Al entender perfectamente el objetivo del líder, asumiéndolo como un reto, me di cuenta que todo lo dicho anteriormente se correlacionaba de forma muy congruente: había una visión de a dónde iban y, por lo tanto, estaban motivados. Era fácil hacer aportaciones desde ese estado, con ese pensamiento común, para llegar a dónde el líder les había dicho. Querían mantener a su líder, su equipo y conseguir el objetivo.

 

Casi de forma espontánea, el equipo me sorprendió expresando sus valores, sin necesidad de que yo se lo sugiriera, y elaboraron una “declaración de equipo”, como señal de su compromiso para conservarlo, que empezaron a escribir con la idea de colgarlo en el despacho: satisfacción, alegría, tranquilidad y orgullo de equipo, eran algunos de sus valores.

 

Con este fin de jornada, el desafío de la segunda sesión era importante.
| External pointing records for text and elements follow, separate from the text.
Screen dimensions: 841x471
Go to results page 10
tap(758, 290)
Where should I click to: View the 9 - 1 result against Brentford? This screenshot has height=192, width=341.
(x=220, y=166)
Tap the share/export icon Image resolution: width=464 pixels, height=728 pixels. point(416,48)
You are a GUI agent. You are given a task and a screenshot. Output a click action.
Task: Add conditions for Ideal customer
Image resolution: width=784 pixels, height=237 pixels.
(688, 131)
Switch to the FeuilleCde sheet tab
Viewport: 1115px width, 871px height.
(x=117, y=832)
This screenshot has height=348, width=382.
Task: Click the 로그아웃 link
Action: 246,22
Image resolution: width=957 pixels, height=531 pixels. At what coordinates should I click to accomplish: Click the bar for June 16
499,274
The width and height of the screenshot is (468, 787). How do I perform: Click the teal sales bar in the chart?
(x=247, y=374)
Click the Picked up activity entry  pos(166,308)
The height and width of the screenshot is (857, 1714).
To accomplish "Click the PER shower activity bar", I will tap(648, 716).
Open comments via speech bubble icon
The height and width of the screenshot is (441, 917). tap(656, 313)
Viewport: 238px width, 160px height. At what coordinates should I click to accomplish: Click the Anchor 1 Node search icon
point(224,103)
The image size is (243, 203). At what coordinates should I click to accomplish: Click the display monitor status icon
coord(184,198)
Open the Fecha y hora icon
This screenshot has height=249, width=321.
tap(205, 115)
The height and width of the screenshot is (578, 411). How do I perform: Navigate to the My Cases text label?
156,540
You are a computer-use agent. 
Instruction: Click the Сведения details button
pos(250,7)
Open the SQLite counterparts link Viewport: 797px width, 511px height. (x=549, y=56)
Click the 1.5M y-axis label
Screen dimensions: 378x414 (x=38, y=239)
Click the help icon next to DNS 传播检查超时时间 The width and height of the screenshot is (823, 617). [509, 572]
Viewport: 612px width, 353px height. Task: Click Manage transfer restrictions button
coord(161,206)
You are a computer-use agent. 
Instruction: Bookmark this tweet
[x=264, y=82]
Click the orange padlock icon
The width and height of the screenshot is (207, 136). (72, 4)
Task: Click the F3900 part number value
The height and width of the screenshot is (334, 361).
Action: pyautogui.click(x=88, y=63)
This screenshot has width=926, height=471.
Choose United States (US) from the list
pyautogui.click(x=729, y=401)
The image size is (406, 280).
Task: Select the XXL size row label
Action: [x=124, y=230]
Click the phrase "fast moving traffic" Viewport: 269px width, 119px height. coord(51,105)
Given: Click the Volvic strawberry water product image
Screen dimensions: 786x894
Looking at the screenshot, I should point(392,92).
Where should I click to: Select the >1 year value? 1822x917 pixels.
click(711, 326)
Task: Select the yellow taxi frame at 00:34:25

Sin embargo, caí en la cuenta de que el equipo lo realizaba todo, y sentí que no tenía que hacer nada o casi nada, salvo estar allí presente. Experimenté esta nueva sensación y disfruté observando cómo se relacionaban y cómo estaban en la tarea. Ese momento mágico de danza entre la tarea y la relación. Hubo un ambiente de diversión, bromas, risas y gran complicidad.

 

Todo ello, me llevó a plantearles tener un “momento de intimidad entre ellos”, como cierre de proceso, dónde se abrieran a los demás, diciéndose qué es lo que más aporta cada uno al equipo y qué les gustaría que hiciera más a menudo. Al final, me confesaron que les había encantado y les había ayudado mucho. Se habían conocido un poco más y, se habían reforzado los lazos de unión, más allá de los objetivos individuales y del equipo. Ahí percibí que estaba la fuerza de ese equipo: objetivo, valores y vínculos comunes para un desempeño excelente.

 

¿Qué no hubiera podido conseguir este equipo sin el proceso de coaching? ¿Qué les ha podido ayudar? Tuve oportunidad de preguntar al líder pasado un tiempo cómo estaba el equipo y me confesó que este proceso le había aportado un foco externo que él nunca hubiera podido poner. En las reuniones posteriores al proceso se notaba una consciencia de equipo nueva y esto mejoró el trabajo de todos.

 

Mi impresión es que han aprendido a conocerse más como personas, de una forma más íntima, y decirse cosas que antes nunca se habían dicho, al tener la oportunidad de estar y verse de una forma diferente a la que es habitual en su día a día. Estoy segura de que todo ello permitirá que la consecución del objetivo sea un sueño compartido. Y esto me hace llegar a la conclusión de que hasta un equipo de alto rendimiento precisa un trabajo de coaching para reforzarse y mantenerse como tal, si quiere seguir siéndolo.

 

Para mí ha sido una gran enseñanza, en mis primeras prácticas, tener la oportunidad de ver en la realidad de las empresas los dos extremos del liderazgo y de sus equipos: cómo es posible que no exista líder y, por lo tanto, no refleje equipo; y cómo es posible que exista un líder y, en consecuencia, un equipo que lo espeje, en el otro caso.

 

Como coaches podemos contribuir a que tener un equipo sea algo alcanzable para aquellos líderes que aún no lo son, con pequeños pasos que les ayuden a ellos a serlo, aportando ese punto adicional y externo que les haga ser más conscientes a los que están más cerca del alto rendimiento. En ambos casos, como he experimentado, estoy segura que siempre les ayudaremos.